Important: the unmanaged switch is not disconnected from the 5130!
HPE advices to enable "mac-vlan trigger" on each port;
This seems to work great for 802.1X clients, but not at all for MAC-Authenticated clients.
802.1X Client (Laptop): (mac-vlan trigger enabled)
- Client connects to port
- Client reauthenticates
- Switch logs of the old session and deletes old mactable-entry of the old port
- Switch Creates new session and creates new mactable-entry on the new port
Mac-authenticated Client (Printer):
- Client connects to port
- Switch wait to mac-address to time-out and offline-detect (15 min.) to kick-in and logs off current session and mactable-entry of the old port
- With mac-vlan trigger enabled
- Switch learnes MAC-address and creates mactable-entry instead of doing radius reauthentication.
- With mac-vlan trigger disabled
- Switch triggers radius reauthentication
- Switch creates new session and creates new mactable-entry
So my issue:
I need mac-move for both authentication methods to work.

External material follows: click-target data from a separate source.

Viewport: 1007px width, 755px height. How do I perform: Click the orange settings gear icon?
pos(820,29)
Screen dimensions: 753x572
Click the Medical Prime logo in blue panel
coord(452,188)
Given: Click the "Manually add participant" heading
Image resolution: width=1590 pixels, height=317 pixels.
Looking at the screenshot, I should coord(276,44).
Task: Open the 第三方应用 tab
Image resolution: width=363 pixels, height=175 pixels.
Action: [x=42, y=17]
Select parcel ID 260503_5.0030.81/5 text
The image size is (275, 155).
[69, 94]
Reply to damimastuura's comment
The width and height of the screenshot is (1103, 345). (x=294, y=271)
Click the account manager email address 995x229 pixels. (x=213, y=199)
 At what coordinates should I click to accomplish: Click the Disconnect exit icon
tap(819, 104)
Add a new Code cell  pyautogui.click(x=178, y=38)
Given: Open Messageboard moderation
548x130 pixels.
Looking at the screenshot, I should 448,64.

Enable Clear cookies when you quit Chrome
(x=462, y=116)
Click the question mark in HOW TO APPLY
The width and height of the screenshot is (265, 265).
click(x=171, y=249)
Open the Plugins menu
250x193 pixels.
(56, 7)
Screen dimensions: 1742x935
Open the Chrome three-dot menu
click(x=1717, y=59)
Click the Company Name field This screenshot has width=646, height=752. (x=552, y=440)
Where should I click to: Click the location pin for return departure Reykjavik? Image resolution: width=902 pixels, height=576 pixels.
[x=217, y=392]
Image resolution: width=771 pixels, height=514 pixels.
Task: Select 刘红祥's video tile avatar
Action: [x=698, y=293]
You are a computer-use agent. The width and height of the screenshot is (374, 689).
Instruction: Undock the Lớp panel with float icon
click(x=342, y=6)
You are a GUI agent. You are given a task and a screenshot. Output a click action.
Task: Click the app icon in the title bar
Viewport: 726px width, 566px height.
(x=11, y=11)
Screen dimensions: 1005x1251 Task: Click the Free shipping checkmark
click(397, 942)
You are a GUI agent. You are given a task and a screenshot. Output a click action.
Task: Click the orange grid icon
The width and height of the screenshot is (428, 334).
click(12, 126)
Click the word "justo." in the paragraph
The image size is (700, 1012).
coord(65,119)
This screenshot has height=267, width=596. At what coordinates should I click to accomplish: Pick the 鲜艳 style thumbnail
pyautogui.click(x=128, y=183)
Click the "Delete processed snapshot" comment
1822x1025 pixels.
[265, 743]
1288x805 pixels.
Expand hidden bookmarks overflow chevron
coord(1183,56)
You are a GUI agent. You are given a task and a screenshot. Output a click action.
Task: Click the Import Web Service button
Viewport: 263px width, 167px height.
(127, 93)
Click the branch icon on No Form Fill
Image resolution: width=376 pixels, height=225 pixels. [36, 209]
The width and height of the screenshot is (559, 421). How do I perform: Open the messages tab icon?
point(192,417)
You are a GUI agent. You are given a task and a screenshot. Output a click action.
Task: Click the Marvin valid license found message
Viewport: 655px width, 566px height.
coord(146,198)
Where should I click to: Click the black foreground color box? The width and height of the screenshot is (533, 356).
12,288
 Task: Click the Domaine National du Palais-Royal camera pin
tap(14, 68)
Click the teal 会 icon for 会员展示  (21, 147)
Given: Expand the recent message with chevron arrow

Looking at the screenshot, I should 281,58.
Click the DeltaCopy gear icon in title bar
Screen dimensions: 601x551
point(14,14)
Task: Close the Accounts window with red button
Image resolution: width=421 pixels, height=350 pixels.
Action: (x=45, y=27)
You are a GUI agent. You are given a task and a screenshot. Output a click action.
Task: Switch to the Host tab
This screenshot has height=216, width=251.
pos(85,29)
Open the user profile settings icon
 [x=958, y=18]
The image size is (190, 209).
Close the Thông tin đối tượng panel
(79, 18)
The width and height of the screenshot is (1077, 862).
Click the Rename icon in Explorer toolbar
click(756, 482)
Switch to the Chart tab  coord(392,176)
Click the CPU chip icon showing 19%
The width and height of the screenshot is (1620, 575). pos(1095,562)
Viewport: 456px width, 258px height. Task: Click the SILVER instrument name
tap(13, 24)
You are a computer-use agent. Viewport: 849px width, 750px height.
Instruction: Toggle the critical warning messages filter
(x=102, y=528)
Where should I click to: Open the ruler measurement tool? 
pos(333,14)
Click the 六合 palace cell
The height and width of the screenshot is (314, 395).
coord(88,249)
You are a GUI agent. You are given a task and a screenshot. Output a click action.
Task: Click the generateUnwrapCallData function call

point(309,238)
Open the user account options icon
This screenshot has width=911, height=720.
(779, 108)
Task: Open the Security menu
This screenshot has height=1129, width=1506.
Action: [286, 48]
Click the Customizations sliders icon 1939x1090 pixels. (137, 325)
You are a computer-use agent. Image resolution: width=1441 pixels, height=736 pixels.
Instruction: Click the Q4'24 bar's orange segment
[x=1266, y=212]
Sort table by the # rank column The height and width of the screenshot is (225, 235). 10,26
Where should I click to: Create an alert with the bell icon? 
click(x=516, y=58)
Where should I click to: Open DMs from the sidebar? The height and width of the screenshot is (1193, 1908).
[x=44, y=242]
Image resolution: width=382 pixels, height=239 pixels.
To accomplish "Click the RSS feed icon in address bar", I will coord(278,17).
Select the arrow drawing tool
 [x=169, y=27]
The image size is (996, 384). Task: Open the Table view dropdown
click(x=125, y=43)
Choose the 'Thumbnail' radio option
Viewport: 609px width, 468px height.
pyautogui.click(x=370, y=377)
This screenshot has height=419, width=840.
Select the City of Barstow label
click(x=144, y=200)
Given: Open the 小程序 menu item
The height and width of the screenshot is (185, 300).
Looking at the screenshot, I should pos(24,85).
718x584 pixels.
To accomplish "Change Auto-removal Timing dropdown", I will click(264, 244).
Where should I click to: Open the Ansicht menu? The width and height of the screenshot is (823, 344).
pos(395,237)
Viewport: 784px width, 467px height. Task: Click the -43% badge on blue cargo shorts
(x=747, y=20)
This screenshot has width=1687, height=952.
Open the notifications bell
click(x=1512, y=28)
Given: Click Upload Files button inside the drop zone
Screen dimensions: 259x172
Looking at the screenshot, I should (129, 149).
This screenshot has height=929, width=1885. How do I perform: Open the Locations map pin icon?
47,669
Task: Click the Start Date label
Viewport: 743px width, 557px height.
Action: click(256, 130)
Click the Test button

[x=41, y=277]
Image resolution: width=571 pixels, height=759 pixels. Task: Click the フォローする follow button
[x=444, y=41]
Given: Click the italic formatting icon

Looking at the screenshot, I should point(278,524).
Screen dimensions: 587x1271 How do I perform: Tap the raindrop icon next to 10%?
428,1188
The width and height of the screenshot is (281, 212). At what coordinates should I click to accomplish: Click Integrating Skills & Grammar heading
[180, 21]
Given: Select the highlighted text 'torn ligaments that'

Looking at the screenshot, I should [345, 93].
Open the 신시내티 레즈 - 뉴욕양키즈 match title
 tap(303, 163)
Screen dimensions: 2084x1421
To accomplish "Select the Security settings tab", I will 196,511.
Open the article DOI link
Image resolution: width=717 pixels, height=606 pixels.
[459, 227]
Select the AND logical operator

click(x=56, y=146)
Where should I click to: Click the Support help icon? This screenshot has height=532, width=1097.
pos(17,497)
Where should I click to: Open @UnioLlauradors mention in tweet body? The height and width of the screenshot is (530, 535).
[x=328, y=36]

- direct move to other port
- re-authentication at all time
08-30-2016 08:10 AM
09-01-2016 06:27 AM
It is entirely possible that this is a bug that is fixed in the latest version of code:
""201606230218: Symptom: Dynamically learned secure MAC addresses of a port cannot be deleted after the
port goes down." Please contact TAC if you can...
Aruba Customer Engineering
Looking for an Answer? Search the Community Knowledge Base Here: Community Knowledge Base
09-06-2016 02:19 AM
Hi Colin Joseph,
thank you for your response!
it seems that the latest firmware for the HP5130EI with "201606230218" is not yet posted on the web.
Last week I created a case @ HPE. I hope they can help me with this one.
09-15-2016 06:31 PM
To solve the "re-authentication at all time" problem, disable the handshake check on the switch: undo dot1x handshake enable (Disable and enable the dot1x globally after you applied the previous command).
09-19-2016 07:48 AM - edited 09-19-2016 07:50 AM
Just got some good input for HPE support, which resolved the problem.
By simply adding the 'authorized vlans' to the ports tagged or untagged,
depending on your needs.
for printers in vlan 100: "port hybrid vlan 100 untagged"
for laptops in vlan 200: "port hybrid vlan 200 untagged"
Even though adding vlan's is not required for mapping devices in vlans assigned by a remote Radius server, it seems to be required when moving devices between ports(mac-move).
2 weeks ago
A thought on this. It isn't really a solution, it's a workaround and it doesn't scale. So we have dozens of vlans on all our switches. This config would lead to broadcast traffic from all our vlans hitting all ports of the 5130 stack. This just isn't an option.
Having chased this for a long time now my understanding is this is a problem with the OS drivers talking to the ASIC in the 5130. I'm hopeful of a fix for this bug, but certainly not holding my breath.
For anyone struggling with this, the bottom line is this aspect of the 5130 doesn't work correctly at this time. It's a fairly niche use case, but nonetheless the switch does not behave as per the documentation.